Dataset excerpts
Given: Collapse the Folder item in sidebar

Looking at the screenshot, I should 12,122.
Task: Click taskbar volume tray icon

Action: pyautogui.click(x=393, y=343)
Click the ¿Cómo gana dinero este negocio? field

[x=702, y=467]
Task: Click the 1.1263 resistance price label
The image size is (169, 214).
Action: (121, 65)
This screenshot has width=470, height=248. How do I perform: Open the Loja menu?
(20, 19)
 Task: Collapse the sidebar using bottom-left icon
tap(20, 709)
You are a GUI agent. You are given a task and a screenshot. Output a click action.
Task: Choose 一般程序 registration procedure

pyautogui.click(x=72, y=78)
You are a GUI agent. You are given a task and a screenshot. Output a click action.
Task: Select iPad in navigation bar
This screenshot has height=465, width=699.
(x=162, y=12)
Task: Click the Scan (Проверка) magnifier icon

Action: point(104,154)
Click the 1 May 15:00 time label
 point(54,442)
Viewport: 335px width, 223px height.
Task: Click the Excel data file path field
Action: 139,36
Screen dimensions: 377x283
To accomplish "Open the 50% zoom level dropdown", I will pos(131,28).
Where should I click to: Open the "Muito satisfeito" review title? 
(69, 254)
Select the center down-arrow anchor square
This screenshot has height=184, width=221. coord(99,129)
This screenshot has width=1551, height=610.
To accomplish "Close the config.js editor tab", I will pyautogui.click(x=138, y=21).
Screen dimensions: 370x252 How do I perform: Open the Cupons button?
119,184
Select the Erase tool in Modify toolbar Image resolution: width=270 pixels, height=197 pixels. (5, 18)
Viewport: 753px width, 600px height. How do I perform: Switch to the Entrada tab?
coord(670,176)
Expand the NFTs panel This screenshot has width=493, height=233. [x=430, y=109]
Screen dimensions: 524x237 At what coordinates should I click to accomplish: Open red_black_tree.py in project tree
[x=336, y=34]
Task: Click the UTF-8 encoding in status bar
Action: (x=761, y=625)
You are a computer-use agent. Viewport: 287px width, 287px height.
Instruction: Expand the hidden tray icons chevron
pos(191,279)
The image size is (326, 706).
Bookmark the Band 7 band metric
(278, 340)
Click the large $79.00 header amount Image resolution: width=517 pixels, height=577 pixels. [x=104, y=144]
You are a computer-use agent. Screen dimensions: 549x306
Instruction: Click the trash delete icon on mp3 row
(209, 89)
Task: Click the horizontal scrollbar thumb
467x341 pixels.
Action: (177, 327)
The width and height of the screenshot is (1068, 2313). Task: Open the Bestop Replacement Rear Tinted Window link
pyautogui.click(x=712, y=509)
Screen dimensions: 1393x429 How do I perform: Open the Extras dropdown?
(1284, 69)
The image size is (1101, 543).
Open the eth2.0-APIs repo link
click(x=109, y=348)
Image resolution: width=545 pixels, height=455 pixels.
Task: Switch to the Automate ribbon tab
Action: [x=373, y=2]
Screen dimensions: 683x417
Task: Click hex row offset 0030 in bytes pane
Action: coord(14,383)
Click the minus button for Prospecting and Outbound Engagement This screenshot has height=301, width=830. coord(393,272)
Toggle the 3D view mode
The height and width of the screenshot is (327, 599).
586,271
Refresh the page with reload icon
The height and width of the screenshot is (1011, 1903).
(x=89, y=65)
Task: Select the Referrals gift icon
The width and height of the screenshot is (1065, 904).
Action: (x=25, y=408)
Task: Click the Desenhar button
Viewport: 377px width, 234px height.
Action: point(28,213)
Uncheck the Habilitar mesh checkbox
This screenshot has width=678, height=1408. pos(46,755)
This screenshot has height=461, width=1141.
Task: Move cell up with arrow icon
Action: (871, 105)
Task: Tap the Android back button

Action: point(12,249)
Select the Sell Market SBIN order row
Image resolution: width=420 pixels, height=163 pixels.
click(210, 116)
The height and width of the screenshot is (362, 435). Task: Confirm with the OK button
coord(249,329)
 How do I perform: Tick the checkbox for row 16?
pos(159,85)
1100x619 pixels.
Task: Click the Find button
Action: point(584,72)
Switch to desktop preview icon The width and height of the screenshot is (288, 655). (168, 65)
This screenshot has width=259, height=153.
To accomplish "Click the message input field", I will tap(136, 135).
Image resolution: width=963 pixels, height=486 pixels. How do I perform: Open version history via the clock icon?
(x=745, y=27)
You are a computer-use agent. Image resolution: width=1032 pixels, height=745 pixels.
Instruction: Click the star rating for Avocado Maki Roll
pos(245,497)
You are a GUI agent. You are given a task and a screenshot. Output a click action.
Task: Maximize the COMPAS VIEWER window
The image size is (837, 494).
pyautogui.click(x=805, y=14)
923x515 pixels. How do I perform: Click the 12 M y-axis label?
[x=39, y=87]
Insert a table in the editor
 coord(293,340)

* _Problem to solve_: Using the data above, repeat exactly the lines that begin at the line with "This screenshot has height=465, width=699." and end at the line with "The image size is (1101, 543).", both ends included.

* _Reply_:
This screenshot has height=465, width=699.
(x=162, y=12)
Task: Click the Scan (Проверка) magnifier icon

Action: point(104,154)
Click the 1 May 15:00 time label
 point(54,442)
Viewport: 335px width, 223px height.
Task: Click the Excel data file path field
Action: 139,36
Screen dimensions: 377x283
To accomplish "Open the 50% zoom level dropdown", I will pos(131,28).
Where should I click to: Open the "Muito satisfeito" review title? 
(69, 254)
Select the center down-arrow anchor square
This screenshot has height=184, width=221. coord(99,129)
This screenshot has width=1551, height=610.
To accomplish "Close the config.js editor tab", I will pyautogui.click(x=138, y=21).
Screen dimensions: 370x252 How do I perform: Open the Cupons button?
119,184
Select the Erase tool in Modify toolbar Image resolution: width=270 pixels, height=197 pixels. (5, 18)
Viewport: 753px width, 600px height. How do I perform: Switch to the Entrada tab?
coord(670,176)
Expand the NFTs panel This screenshot has width=493, height=233. [x=430, y=109]
Screen dimensions: 524x237 At what coordinates should I click to accomplish: Open red_black_tree.py in project tree
[x=336, y=34]
Task: Click the UTF-8 encoding in status bar
Action: (x=761, y=625)
You are a computer-use agent. Viewport: 287px width, 287px height.
Instruction: Expand the hidden tray icons chevron
pos(191,279)
The image size is (326, 706).
Bookmark the Band 7 band metric
(278, 340)
Click the large $79.00 header amount Image resolution: width=517 pixels, height=577 pixels. [x=104, y=144]
You are a computer-use agent. Screen dimensions: 549x306
Instruction: Click the trash delete icon on mp3 row
(209, 89)
Task: Click the horizontal scrollbar thumb
467x341 pixels.
Action: (177, 327)
The width and height of the screenshot is (1068, 2313). Task: Open the Bestop Replacement Rear Tinted Window link
pyautogui.click(x=712, y=509)
Screen dimensions: 1393x429 How do I perform: Open the Extras dropdown?
(1284, 69)
The image size is (1101, 543).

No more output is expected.